• _Goal of the exercise_
Keep every line of the data below that has the string "video" and present those lines.

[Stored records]
· · · ·

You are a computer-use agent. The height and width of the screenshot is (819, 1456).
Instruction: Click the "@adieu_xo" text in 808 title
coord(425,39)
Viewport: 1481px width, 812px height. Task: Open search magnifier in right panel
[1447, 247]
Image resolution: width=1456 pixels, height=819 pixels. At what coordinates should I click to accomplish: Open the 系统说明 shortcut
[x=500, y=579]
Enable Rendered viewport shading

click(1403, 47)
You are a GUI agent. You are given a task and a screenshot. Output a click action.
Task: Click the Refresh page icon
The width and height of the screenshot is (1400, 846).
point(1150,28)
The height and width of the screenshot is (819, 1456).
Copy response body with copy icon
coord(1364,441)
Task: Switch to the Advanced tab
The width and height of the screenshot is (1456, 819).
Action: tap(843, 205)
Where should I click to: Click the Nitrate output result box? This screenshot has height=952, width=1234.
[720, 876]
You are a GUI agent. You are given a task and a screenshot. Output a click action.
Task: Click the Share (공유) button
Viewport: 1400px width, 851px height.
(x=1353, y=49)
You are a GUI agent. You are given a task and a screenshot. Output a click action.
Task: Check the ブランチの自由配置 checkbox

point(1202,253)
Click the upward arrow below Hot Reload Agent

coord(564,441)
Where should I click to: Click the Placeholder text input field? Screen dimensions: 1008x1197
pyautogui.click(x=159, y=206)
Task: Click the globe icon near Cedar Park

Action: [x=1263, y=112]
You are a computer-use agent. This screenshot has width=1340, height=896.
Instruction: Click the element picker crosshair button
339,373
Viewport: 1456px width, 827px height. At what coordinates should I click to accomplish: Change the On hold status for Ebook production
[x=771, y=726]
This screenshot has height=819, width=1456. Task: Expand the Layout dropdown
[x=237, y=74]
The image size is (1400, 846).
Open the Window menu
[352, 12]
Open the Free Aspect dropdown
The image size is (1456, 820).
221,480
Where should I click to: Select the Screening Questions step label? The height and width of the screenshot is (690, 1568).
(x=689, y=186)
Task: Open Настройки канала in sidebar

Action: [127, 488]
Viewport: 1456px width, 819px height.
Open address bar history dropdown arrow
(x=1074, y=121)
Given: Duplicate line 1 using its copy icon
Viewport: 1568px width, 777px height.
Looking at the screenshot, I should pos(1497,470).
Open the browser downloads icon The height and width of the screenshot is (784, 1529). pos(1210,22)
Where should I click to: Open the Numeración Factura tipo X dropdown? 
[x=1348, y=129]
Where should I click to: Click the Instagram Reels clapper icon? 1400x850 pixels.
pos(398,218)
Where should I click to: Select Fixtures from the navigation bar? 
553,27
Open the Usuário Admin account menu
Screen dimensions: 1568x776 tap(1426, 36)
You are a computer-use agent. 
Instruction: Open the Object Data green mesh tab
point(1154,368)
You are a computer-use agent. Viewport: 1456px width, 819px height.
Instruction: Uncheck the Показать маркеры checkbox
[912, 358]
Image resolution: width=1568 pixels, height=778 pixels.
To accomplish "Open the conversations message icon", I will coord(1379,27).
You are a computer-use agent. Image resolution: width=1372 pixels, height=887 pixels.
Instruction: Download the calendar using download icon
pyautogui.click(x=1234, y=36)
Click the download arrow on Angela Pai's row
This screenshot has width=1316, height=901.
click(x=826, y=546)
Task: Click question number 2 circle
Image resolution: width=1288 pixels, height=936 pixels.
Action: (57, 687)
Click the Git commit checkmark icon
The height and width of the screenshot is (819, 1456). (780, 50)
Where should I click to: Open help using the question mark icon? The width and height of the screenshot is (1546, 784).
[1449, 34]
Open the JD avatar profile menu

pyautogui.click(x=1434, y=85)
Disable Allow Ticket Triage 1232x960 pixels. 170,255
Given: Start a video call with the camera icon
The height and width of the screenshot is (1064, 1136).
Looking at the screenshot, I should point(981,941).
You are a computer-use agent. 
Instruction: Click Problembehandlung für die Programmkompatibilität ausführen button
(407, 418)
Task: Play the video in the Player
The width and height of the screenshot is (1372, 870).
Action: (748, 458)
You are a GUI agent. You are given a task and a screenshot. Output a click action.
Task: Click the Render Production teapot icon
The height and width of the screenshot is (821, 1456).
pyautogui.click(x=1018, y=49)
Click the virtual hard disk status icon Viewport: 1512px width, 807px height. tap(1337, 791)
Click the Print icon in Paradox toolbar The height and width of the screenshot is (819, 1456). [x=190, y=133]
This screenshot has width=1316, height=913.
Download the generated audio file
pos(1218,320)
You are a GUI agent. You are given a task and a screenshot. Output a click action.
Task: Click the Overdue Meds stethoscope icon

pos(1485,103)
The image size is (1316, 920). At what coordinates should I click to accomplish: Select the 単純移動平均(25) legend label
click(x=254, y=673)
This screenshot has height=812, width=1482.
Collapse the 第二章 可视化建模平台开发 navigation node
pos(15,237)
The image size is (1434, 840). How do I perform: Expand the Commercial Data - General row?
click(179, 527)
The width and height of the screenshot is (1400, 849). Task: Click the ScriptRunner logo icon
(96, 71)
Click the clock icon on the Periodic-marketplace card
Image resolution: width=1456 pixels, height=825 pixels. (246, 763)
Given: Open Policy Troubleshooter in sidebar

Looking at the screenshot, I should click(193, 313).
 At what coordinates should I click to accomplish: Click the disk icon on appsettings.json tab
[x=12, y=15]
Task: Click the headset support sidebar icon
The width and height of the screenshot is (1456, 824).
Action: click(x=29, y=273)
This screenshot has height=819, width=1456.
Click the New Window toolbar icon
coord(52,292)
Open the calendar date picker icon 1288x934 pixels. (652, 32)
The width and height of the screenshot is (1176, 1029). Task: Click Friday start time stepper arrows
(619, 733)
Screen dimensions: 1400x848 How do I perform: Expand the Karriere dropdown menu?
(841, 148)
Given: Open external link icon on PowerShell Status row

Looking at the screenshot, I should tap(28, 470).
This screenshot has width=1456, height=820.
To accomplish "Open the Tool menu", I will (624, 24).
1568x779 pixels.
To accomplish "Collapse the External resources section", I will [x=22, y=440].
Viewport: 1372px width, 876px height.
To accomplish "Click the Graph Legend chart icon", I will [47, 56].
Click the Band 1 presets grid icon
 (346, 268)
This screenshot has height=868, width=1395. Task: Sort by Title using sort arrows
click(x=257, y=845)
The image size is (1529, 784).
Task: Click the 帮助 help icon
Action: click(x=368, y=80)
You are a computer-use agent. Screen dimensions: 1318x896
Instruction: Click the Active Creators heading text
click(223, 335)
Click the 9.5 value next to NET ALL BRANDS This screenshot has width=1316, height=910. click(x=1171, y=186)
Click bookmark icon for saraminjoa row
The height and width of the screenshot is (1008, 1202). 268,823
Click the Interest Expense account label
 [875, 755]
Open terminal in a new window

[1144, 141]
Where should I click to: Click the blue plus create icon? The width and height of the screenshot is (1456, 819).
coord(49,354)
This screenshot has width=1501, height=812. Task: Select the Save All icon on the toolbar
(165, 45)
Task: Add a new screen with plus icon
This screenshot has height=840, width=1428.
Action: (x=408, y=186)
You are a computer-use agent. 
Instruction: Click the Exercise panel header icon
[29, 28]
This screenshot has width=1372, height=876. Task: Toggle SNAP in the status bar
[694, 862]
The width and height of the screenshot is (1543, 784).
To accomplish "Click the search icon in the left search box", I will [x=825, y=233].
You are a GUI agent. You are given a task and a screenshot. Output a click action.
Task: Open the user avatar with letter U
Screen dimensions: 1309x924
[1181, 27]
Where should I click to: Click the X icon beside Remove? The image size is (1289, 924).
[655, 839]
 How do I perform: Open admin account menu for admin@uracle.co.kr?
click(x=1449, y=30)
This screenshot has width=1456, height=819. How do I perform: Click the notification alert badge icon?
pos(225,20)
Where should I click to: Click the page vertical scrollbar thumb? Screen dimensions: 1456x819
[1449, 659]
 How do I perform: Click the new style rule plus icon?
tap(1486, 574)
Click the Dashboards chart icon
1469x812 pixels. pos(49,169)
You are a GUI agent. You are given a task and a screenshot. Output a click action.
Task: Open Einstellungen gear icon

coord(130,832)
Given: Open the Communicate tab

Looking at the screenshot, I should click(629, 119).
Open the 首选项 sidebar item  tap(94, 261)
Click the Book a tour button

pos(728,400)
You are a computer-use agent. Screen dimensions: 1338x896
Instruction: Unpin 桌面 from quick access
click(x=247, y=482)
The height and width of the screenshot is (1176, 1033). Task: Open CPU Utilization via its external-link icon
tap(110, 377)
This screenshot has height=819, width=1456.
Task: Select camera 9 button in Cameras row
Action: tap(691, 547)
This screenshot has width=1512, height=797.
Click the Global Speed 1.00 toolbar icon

· · · ·

• _Exercise output_
Given: Start a video call with the camera icon
Task: Play the video in the Player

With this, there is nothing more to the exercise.